──────── Material provided

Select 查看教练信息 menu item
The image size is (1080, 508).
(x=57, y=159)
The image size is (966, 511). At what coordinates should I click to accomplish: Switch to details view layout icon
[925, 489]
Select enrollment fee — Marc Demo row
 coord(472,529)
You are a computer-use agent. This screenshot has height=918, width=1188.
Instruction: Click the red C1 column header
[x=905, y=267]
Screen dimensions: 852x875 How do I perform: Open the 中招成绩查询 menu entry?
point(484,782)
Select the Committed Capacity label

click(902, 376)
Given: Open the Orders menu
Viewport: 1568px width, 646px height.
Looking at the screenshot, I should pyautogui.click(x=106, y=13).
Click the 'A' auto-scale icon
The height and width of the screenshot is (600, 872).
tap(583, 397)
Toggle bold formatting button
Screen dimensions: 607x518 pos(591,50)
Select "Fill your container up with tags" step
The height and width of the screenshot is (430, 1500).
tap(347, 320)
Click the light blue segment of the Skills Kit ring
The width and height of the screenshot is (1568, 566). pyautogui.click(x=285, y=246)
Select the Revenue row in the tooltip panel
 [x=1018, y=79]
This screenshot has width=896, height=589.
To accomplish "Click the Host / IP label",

────────────────

Goal
Extract every line of the records above and reproduce each one unchanged.

Output for this exercise
Select 查看教练信息 menu item
The image size is (1080, 508).
(x=57, y=159)
The image size is (966, 511). At what coordinates should I click to accomplish: Switch to details view layout icon
[925, 489]
Select enrollment fee — Marc Demo row
 coord(472,529)
You are a computer-use agent. This screenshot has height=918, width=1188.
Instruction: Click the red C1 column header
[x=905, y=267]
Screen dimensions: 852x875 How do I perform: Open the 中招成绩查询 menu entry?
point(484,782)
Select the Committed Capacity label

click(902, 376)
Given: Open the Orders menu
Viewport: 1568px width, 646px height.
Looking at the screenshot, I should pyautogui.click(x=106, y=13).
Click the 'A' auto-scale icon
The height and width of the screenshot is (600, 872).
tap(583, 397)
Toggle bold formatting button
Screen dimensions: 607x518 pos(591,50)
Select "Fill your container up with tags" step
The height and width of the screenshot is (430, 1500).
tap(347, 320)
Click the light blue segment of the Skills Kit ring
The width and height of the screenshot is (1568, 566). pyautogui.click(x=285, y=246)
Select the Revenue row in the tooltip panel
 [x=1018, y=79]
This screenshot has width=896, height=589.
To accomplish "Click the Host / IP label",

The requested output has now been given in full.